In this business, it’s really important to have a good relationship with Realtors. They refer you to clients and hopefully if they do six deals in a year, they’ll use you to inspect all of them. When you work with a homebuyer to look for any issues with the house, your job is to provide a great inspection and also be very professional, because the agents’ reputation is affected by how you act and perform. And you need to know how to present issues in a way that people understand, but that doesn’t scare them. You don’t want to be the person who kills a deal for something that shouldn’t have caused the deal to go south. At first that can feel a little like a balancing act, but eventually you realize that you’re just there to inspect — you don’t kill deals, houses with a lot of issues kill deals. If you just represent the issues in a non-threatening manner and let the chips fall where they may, Realtors and buyers are happy.
How busy are you?
I keep growing. I have three inspectors plus myself. We’ve tripled the number of inspections we’re doing since I first started. Over the years, I have gobbled up some territories. Now I own marketing rights in Clarksville, part of Nashville, Brentwood and Murfreesboro.
What sets WIN apart?
There are not many professional companies doing home inspections. The industry is probably split 80/20 — 80% independent guys who used to be contractors and got too old for the physical labor and decided to become inspectors, so they stuck a new sticker on their truck; and 20% big companies like WIN that are more professional and use standard vehicles, systems and branding.

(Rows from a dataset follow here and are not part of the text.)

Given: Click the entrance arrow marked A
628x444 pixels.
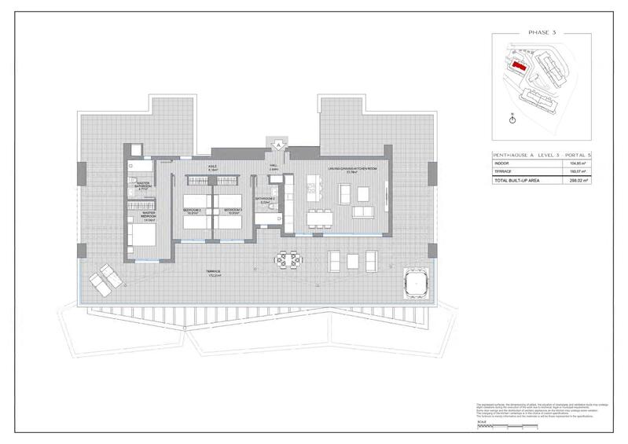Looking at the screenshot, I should [x=277, y=145].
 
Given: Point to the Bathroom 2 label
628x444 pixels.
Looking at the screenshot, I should [x=264, y=200].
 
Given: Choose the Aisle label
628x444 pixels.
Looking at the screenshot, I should [x=212, y=167].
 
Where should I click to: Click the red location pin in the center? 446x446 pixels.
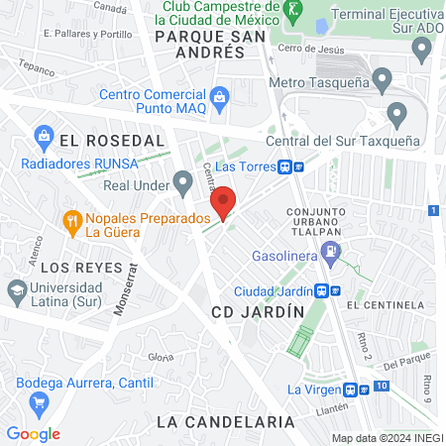pyautogui.click(x=223, y=202)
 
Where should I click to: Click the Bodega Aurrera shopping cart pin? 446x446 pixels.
pyautogui.click(x=40, y=401)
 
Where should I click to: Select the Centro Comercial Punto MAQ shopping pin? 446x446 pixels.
pyautogui.click(x=219, y=96)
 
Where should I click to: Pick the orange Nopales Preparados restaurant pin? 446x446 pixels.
pyautogui.click(x=71, y=220)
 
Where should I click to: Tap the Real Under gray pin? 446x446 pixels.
pyautogui.click(x=181, y=181)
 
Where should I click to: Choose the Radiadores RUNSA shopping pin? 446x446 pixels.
pyautogui.click(x=43, y=134)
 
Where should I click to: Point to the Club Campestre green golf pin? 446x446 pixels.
pyautogui.click(x=291, y=12)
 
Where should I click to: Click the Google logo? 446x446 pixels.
pyautogui.click(x=34, y=433)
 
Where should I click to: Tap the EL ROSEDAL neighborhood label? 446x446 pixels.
pyautogui.click(x=111, y=142)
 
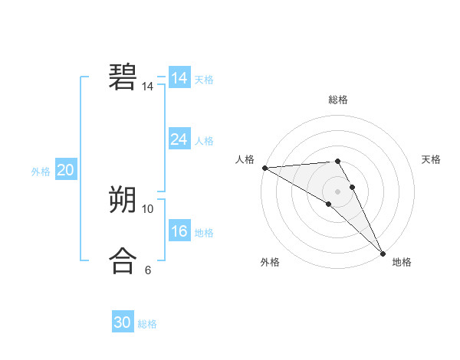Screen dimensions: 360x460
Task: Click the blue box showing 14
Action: tap(179, 78)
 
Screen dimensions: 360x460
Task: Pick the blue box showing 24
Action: tap(179, 139)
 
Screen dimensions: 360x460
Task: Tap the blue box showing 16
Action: tap(179, 231)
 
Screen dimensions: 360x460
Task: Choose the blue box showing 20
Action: tap(65, 170)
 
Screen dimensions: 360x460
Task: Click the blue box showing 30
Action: tap(123, 322)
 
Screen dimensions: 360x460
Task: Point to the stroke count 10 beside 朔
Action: tap(148, 208)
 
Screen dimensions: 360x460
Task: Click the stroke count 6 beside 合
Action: tap(148, 270)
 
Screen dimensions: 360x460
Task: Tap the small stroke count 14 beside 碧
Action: tap(148, 87)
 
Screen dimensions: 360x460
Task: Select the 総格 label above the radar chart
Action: tap(338, 100)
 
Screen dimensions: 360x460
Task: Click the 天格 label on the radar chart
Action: tap(432, 159)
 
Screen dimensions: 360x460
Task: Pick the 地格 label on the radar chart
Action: tap(402, 262)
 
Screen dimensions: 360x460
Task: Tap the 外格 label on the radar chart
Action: tap(270, 262)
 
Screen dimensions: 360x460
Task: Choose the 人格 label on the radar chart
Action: tap(245, 159)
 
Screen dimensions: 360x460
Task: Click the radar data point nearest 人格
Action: tap(264, 167)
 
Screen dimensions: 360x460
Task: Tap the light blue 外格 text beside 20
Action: tap(41, 172)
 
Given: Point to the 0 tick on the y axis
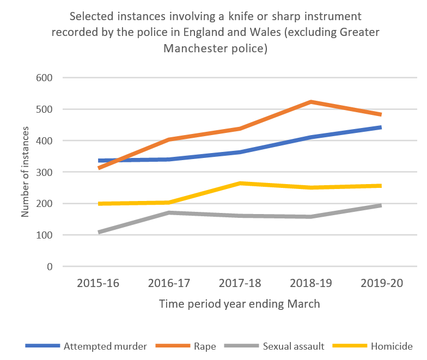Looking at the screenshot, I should pyautogui.click(x=49, y=267).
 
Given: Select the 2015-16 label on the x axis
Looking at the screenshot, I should pyautogui.click(x=98, y=284).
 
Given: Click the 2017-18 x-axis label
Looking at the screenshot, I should pyautogui.click(x=240, y=284).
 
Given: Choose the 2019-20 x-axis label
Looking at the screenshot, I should pyautogui.click(x=381, y=284).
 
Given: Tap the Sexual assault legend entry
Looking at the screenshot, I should pyautogui.click(x=294, y=346).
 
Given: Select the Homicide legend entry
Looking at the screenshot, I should pyautogui.click(x=391, y=346).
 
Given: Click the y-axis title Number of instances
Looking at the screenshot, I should pyautogui.click(x=25, y=172).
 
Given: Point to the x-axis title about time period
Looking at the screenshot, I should pyautogui.click(x=239, y=304).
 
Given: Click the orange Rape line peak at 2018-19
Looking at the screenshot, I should pyautogui.click(x=310, y=102).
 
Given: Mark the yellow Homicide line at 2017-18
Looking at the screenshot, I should pyautogui.click(x=240, y=184).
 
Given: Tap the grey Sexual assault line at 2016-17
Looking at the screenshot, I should pyautogui.click(x=169, y=212).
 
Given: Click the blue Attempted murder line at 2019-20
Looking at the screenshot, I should pyautogui.click(x=380, y=127).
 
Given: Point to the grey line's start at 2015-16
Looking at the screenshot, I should pyautogui.click(x=99, y=233).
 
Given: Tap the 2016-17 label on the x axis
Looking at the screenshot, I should pyautogui.click(x=169, y=284).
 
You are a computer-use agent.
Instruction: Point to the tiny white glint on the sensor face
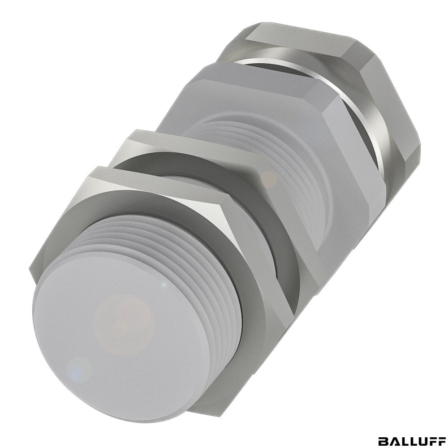click(x=164, y=284)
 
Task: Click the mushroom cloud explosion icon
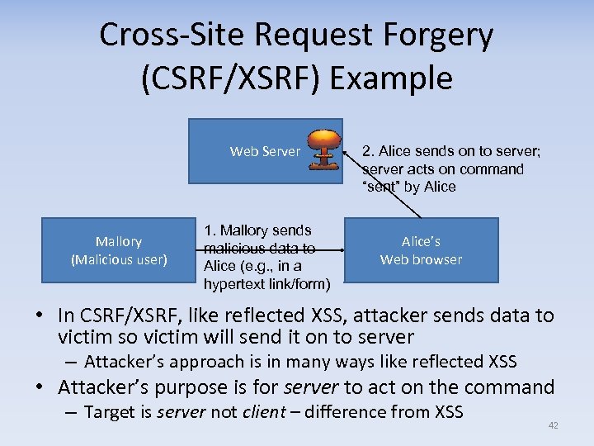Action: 326,149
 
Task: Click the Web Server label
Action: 265,151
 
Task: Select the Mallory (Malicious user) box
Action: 119,250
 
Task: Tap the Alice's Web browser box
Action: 421,250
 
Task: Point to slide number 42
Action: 553,425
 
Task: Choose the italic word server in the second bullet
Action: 311,387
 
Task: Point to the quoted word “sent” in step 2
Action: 380,187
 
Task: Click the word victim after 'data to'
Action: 84,337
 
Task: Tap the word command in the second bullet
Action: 507,387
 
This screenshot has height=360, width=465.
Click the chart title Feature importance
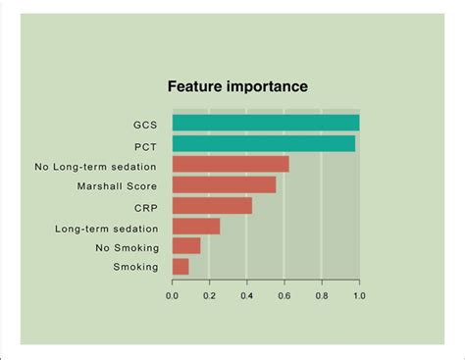click(x=237, y=86)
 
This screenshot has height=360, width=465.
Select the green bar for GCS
click(x=265, y=124)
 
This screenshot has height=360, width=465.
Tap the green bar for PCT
click(x=263, y=144)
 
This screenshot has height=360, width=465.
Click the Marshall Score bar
click(x=224, y=184)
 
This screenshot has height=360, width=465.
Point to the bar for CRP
click(x=212, y=205)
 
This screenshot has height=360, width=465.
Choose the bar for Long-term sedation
click(x=196, y=227)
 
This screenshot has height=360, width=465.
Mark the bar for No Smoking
click(x=186, y=246)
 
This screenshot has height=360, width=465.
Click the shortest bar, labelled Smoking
click(x=181, y=266)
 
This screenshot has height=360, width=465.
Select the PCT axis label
click(x=146, y=145)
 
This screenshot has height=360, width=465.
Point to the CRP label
click(x=145, y=207)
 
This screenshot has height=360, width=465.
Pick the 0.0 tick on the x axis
click(x=173, y=292)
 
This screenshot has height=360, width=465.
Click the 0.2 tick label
click(x=210, y=292)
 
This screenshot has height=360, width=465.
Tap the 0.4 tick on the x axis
click(x=247, y=292)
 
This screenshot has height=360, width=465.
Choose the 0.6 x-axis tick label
click(x=284, y=292)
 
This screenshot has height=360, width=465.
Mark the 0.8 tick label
click(x=322, y=292)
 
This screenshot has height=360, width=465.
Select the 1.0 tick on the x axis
click(x=358, y=292)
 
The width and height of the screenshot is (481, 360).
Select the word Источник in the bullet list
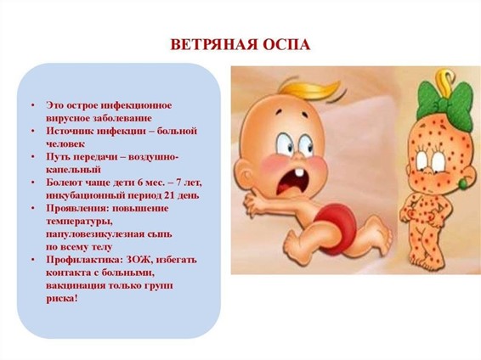coord(69,131)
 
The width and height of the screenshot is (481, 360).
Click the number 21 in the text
coord(170,195)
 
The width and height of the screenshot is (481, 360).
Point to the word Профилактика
coord(82,260)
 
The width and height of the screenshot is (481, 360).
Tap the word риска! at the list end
coord(62,299)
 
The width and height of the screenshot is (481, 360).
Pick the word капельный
coord(73,170)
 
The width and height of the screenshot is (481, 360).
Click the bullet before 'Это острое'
coord(32,105)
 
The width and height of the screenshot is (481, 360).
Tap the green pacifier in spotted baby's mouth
coord(463,183)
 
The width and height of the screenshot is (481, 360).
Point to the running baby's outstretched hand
coord(251,205)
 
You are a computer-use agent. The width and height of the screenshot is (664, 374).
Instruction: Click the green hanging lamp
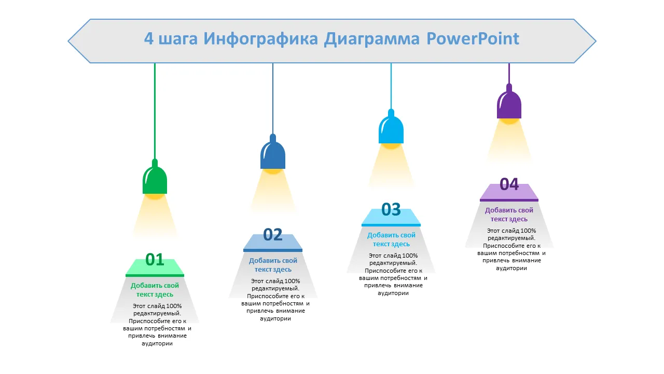click(155, 179)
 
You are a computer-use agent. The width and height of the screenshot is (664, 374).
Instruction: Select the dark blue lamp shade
click(273, 154)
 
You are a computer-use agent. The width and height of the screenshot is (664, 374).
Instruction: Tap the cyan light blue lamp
click(391, 129)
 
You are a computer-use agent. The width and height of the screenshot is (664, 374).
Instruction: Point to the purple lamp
click(509, 104)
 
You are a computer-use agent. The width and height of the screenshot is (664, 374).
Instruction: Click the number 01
click(155, 259)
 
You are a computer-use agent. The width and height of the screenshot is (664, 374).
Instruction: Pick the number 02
click(273, 235)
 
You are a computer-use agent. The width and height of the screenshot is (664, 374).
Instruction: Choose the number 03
click(391, 209)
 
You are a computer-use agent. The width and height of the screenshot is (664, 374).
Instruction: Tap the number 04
click(509, 184)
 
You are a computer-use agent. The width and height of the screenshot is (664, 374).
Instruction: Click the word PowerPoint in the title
click(473, 39)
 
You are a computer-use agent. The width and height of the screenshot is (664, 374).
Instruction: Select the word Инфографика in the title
click(260, 39)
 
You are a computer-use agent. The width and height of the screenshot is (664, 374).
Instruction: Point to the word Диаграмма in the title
click(371, 39)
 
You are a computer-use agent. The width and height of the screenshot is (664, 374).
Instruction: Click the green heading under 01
click(155, 290)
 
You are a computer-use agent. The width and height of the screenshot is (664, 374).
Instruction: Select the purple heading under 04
click(509, 215)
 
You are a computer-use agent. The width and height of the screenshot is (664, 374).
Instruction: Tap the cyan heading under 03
click(391, 239)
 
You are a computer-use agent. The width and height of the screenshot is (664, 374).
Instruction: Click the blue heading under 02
click(273, 265)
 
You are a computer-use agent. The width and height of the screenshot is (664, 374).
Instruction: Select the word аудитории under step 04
click(511, 268)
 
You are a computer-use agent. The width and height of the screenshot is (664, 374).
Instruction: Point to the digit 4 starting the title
click(149, 39)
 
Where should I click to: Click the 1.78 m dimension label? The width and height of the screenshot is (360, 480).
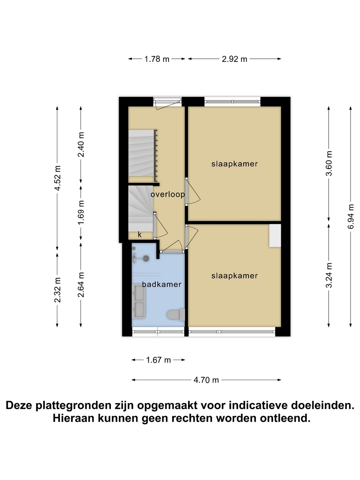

Our professional processes and better software for conducting inspections and providing reports — that’s really our advantage. Home inspectors are kind of like Realtors. There are average Realtors who do three or four deals a year with their friends and family, and there are hungry full-time Realtors who do three or four deals a month. Those folks are professional, and they want to work with professionals. That’s what WIN brings to the table. We are always on time, we look good. Our clients feel like there is a bigger company behind this guy to hold accountable if there’s a problem — it’s not some Joe Blow who could change his phone number and disappear forever. I’d rather work with the professional Realtors who do 30 to 40 deals a year.
WIN also provides great marketing materials, and they have honed the marketing process so you don’t waste a lot of time or money. You can get unfocused: oh man, I need to do a radio spot or buy a billboard. You don’t need to do that, just focus on relationships with Realtors.
What kind of person makes a good WIN home inspector?
If you want to be successful, you have to have a personable demeanor, enjoy meeting people and like developing relationships. You also have to like the technical aspects of the job — routines and checking off checklists. To be a good home inspector, you have to be very consistent in how you approach your job. You have to be serious and focused. It can be hard to find someone with those two sides to their personality, they can be technically skilled, but terrible with people, or great with people, but terrible with the details. The first one will never grow a business, the second one can wind up being sued if they’re negligent.
How large is the opportunity?
I’m doing very well, and I only take about 3% of the market share in Greater Nashville, with plenty of room to grow, so there is plenty of opportunity.
What do you like about the business?
Our job is to help protect people from making a bad investment in a home. I enjoy that responsibility. I enjoy being an important person in that person’s life. I enjoy being able to have a flexible schedule. I’m so busy at this point that it’s not as flexible, but I’m still home every day usually at 3. I have hired an office staff to take some of the back office work away from me. When you first start, you’re the office manager, the phone answerer, the inspector and the marketer — it’s definitely a full-time deal. You can’t be a part-time inspector if you want to grow a business.